[Start TEXT]

- ERCOT shows wind power generates more power than goal in the first half of 2019
- Texas mirrors nationwide trend as renewable sources produced more energy than coal in April
- Trend should continue as of the 109GW of capacity to soon to be installed in Texas, 94GW are wind & solar
Texas wind generation edged out coal by a nose during the first half of this year, marking the first time emissions-free resources won out in the Lone Star State, and the this may be a race that renewables will be winning from here on out.
According to the new Demand and Energy Report issued by the Electric Reliability Council of Texas (“ERCOT”), wind power produced 21.78% of the state’s energy versus coal’s 21.37% through June, while gas-fired plants generated the lion’s share at more than 40% and nuclear power contributed 10%. While wind edging out coal was a first for Texas, it mirrored similar trends happening nationwide according to the U.S. Energy Information Administration.

[End TEXT]
[Start DATA SECTION]

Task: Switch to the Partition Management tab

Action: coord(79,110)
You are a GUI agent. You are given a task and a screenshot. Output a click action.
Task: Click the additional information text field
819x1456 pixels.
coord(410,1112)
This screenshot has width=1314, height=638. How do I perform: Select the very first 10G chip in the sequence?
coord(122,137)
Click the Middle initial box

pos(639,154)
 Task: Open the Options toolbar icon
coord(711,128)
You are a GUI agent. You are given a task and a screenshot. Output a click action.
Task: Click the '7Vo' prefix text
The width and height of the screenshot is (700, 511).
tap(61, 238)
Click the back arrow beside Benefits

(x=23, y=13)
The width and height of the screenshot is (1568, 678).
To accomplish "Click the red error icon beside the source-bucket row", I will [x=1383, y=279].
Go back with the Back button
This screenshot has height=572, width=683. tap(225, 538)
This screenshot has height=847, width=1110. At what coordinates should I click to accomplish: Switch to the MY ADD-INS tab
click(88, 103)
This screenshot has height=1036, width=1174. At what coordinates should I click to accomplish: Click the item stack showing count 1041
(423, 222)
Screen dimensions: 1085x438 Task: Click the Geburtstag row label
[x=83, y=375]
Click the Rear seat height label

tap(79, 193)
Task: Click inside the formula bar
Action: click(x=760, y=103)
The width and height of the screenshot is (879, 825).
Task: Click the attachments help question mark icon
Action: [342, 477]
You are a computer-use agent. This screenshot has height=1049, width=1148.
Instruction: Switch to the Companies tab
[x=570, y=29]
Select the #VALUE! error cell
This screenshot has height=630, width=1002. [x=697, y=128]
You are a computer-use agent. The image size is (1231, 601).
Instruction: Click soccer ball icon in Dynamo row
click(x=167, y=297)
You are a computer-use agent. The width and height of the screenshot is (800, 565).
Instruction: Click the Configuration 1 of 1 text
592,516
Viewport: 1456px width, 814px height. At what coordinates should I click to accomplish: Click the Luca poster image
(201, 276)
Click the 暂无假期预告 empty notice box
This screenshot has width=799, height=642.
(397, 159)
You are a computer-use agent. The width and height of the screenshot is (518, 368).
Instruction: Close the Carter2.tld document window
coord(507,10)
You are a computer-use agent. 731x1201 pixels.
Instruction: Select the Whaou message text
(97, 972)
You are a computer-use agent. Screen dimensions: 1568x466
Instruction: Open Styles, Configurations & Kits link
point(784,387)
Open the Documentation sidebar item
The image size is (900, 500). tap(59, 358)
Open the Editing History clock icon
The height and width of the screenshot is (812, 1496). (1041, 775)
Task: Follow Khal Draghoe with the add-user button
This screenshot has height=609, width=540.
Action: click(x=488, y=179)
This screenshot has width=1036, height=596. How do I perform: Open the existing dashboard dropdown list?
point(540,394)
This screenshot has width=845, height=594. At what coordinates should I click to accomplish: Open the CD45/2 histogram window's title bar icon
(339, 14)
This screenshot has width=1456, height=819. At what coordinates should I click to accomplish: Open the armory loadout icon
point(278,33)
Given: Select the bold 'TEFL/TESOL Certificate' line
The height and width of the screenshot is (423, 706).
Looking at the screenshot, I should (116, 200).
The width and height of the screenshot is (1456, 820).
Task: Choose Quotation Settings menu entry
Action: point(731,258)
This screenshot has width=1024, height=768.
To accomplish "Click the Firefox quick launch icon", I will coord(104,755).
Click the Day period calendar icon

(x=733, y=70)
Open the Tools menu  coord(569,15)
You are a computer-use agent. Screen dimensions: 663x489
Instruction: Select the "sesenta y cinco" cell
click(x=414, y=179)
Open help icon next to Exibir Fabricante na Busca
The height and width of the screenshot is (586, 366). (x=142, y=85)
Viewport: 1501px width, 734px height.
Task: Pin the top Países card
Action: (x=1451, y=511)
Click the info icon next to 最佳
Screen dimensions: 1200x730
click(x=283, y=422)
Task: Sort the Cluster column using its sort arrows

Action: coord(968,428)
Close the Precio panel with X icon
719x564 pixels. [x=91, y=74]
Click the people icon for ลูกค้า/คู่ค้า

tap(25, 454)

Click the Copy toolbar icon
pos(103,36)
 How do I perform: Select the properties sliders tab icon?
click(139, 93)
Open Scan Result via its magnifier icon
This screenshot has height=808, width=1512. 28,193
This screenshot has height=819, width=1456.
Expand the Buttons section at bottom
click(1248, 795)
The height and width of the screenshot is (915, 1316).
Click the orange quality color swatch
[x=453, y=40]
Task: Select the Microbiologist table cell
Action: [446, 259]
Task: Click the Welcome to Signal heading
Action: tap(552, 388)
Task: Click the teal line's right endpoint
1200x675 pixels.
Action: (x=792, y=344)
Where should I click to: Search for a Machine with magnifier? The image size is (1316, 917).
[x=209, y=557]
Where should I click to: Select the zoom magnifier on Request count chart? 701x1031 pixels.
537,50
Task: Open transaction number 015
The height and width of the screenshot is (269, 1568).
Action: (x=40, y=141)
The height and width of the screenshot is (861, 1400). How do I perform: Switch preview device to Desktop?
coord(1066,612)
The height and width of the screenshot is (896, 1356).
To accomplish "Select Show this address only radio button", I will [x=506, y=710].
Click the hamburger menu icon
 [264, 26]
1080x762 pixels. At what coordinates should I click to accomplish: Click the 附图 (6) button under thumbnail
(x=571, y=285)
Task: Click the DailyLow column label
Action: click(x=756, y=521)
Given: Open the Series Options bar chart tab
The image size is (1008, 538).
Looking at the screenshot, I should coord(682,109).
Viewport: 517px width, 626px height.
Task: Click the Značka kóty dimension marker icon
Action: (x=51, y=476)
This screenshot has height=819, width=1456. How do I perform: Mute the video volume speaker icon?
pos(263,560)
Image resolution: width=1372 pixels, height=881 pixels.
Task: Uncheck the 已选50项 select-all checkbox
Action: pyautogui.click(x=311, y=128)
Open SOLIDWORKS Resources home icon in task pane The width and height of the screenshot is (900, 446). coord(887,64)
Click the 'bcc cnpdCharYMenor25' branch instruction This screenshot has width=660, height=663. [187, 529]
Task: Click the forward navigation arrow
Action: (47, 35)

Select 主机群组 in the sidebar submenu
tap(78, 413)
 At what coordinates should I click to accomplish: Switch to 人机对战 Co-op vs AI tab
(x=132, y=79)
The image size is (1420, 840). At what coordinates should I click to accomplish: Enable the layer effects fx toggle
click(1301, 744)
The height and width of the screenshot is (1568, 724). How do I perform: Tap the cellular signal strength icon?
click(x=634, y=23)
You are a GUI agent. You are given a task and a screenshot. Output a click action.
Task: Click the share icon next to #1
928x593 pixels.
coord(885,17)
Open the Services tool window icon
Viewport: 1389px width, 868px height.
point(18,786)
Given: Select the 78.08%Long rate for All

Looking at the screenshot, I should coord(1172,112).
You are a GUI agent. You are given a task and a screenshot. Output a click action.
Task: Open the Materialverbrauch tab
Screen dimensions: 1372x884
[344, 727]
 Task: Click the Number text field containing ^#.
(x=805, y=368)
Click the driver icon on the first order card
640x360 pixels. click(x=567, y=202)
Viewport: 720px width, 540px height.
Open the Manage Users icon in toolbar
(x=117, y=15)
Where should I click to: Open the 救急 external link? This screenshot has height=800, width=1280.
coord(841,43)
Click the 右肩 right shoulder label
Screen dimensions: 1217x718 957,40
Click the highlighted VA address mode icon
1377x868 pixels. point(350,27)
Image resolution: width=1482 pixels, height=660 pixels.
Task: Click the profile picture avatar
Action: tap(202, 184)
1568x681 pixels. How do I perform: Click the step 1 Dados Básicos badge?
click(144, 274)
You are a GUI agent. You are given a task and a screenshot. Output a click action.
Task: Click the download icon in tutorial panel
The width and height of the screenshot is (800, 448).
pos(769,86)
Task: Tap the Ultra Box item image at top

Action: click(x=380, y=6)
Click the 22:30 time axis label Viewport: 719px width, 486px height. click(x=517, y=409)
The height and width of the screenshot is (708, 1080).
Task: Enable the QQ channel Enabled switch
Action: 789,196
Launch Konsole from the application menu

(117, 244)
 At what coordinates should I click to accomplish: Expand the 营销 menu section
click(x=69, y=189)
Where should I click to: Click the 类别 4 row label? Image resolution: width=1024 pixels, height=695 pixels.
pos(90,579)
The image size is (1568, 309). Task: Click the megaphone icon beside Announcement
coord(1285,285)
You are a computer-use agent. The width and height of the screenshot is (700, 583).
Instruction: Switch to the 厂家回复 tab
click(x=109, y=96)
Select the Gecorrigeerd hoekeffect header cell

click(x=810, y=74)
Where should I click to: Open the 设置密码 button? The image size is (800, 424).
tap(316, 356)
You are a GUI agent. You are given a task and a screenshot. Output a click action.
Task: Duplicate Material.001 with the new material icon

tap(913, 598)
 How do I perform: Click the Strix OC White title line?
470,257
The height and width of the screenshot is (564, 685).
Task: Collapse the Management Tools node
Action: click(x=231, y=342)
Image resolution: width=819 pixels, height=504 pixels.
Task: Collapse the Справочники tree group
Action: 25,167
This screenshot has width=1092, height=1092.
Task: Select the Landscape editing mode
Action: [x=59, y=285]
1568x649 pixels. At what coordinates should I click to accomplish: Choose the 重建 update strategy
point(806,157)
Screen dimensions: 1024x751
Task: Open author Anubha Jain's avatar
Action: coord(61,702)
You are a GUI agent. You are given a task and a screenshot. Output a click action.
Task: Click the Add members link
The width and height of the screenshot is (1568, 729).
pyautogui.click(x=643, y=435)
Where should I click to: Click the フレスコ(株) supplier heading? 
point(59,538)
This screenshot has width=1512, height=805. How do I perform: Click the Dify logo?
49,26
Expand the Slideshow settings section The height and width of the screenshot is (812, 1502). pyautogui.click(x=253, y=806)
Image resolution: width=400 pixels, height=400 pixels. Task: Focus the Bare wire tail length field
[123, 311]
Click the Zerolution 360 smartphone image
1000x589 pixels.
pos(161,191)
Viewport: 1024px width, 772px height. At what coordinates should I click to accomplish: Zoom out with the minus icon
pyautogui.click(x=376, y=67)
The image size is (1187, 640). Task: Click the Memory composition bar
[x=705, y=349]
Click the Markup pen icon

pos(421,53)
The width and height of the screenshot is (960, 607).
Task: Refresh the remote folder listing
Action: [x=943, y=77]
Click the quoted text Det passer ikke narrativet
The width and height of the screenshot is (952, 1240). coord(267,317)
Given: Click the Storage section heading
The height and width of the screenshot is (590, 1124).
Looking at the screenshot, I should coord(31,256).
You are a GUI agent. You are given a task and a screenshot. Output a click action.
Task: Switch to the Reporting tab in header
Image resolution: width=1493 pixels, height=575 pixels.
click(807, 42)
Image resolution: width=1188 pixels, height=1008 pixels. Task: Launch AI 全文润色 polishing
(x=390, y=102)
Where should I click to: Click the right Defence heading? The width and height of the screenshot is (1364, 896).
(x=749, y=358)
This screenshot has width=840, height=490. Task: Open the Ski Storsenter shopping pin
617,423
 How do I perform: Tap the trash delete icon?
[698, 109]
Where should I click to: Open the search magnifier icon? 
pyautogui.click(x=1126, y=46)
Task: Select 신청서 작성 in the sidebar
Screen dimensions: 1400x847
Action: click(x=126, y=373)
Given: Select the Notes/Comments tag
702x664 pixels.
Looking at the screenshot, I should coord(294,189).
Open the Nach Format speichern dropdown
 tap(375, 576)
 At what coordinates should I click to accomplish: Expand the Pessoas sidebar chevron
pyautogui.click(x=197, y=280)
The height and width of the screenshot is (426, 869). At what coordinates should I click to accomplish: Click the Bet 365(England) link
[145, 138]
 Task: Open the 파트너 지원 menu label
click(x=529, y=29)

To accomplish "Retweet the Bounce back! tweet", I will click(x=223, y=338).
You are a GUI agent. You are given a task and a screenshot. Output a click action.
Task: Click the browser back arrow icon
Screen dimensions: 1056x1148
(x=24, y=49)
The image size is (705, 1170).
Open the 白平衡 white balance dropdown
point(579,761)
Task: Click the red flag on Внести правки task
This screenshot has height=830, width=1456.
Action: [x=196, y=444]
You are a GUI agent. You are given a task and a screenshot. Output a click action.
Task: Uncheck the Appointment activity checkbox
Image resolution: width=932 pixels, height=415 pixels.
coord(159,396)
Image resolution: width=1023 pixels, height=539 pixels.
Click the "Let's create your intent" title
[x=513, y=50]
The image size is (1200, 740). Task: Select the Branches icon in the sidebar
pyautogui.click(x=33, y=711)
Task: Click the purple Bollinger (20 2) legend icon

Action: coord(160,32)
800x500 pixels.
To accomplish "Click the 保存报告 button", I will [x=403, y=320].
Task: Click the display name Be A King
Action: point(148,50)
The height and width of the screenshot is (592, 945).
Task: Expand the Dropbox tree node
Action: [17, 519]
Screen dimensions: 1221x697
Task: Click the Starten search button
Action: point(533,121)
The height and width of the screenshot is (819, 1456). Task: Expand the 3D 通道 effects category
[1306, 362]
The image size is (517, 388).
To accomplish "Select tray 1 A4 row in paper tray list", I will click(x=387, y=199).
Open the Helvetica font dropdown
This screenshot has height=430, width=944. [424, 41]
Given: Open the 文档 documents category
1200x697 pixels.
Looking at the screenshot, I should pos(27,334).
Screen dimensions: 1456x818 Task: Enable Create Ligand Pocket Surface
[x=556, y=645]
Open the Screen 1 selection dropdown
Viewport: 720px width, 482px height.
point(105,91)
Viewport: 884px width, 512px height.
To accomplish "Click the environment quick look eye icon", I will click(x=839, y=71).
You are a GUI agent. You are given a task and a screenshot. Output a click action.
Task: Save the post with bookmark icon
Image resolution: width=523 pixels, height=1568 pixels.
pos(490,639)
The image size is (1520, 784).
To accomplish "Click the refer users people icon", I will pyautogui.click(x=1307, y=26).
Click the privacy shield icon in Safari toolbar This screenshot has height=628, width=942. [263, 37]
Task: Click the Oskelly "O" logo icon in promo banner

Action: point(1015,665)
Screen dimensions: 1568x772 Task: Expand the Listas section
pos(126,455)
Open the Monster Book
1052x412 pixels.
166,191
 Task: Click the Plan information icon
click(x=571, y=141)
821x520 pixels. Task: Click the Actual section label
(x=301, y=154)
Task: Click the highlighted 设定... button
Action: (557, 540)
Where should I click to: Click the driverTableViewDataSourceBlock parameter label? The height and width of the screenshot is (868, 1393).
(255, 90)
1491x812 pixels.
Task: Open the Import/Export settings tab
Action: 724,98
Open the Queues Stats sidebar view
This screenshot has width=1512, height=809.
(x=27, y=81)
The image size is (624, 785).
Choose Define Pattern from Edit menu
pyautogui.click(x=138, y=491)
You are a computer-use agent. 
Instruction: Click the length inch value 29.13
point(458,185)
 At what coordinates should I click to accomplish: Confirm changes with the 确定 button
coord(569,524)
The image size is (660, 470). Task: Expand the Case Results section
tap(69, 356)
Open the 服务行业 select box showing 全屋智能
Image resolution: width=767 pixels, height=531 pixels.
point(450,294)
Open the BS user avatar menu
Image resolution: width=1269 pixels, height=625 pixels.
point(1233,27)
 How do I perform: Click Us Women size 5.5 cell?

[End DATA SECTION]

WHAT TO DO:
1/ Can you reproduce the part of the Texas wind power text between "According to the new" and "Energy Information Administration.", inclusive?
2/ Could you rewrite the listing between the lines holding "Where should I click to: Search" and "Action: click(x=756, y=521)", inclusive, putting "magnifying glass" in place of "magnifier" and changing nothing else? Return only those lines.

ANSWER LIST:
1/
According to the new Demand and Energy Report issued by the Electric Reliability Council of Texas (“ERCOT”), wind power produced 21.78% of the state’s energy versus coal’s 21.37% through June, while gas-fired plants generated the lion’s share at more than 40% and nuclear power contributed 10%. While wind edging out coal was a first for Texas, it mirrored similar trends happening nationwide according to the U.S. Energy Information Administration.

2/
Where should I click to: Search for a Machine with magnifying glass? The image size is (1316, 917).
[x=209, y=557]
Where should I click to: Select the zoom magnifying glass on Request count chart? 701x1031 pixels.
537,50
Task: Open transaction number 015
The height and width of the screenshot is (269, 1568).
Action: (x=40, y=141)
The height and width of the screenshot is (861, 1400). How do I perform: Switch preview device to Desktop?
coord(1066,612)
The height and width of the screenshot is (896, 1356).
To accomplish "Select Show this address only radio button", I will [x=506, y=710].
Click the hamburger menu icon
 [264, 26]
1080x762 pixels. At what coordinates should I click to accomplish: Click the 附图 (6) button under thumbnail
(x=571, y=285)
Task: Click the DailyLow column label
Action: click(x=756, y=521)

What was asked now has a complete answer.